Retype every line from the one containing "Task: Pick the Салаты bowl icon" through the last line of the records below, both included; leave out the pictures.

> _Given entries_
■ ■ ■ ■ ■ ■ ■

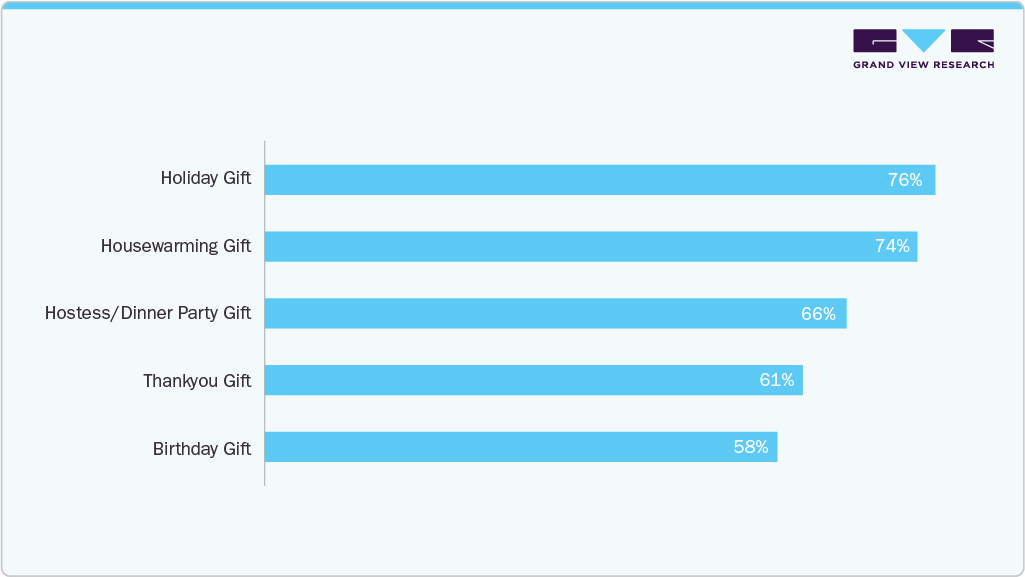Click the Grand View Research logo icon
This screenshot has width=1025, height=577.
click(x=923, y=41)
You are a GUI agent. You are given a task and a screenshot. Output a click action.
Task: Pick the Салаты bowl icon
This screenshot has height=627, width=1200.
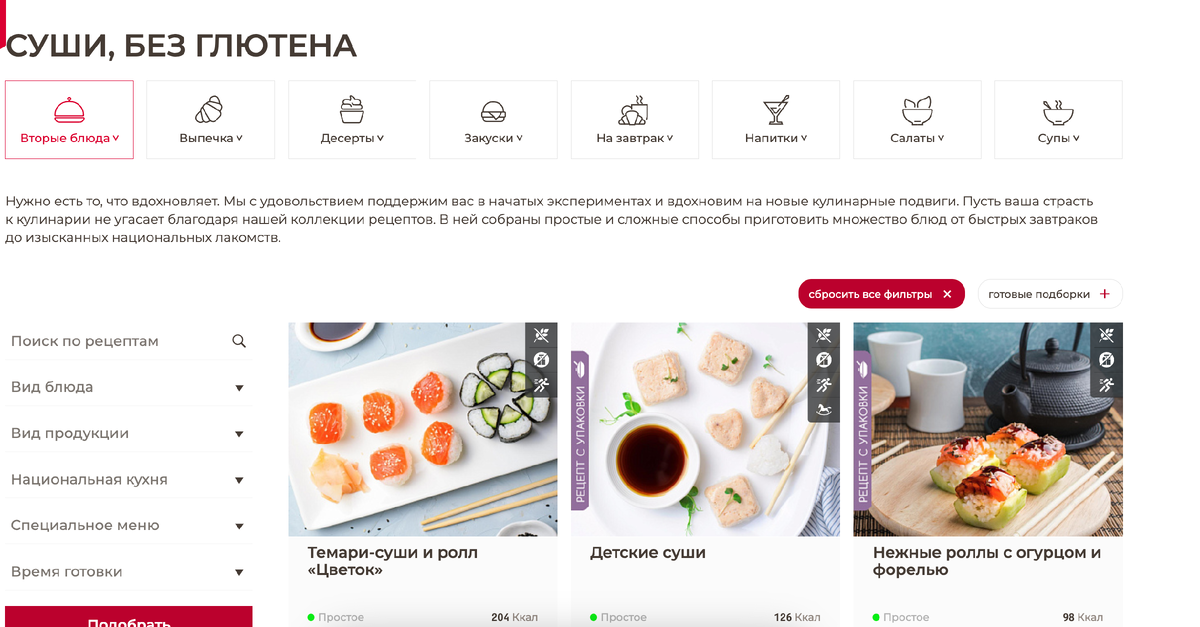pos(917,109)
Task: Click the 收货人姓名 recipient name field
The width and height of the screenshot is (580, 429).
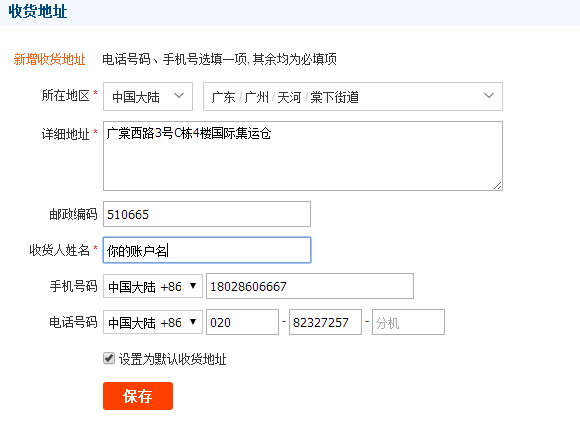Action: click(207, 250)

■ ■ ■ ■ ■ ■ ■

> _Your response_
Task: Pick the Салаты bowl icon
This screenshot has height=627, width=1200.
pos(917,109)
Task: Click the 收货人姓名 recipient name field
The width and height of the screenshot is (580, 429).
Action: click(207, 250)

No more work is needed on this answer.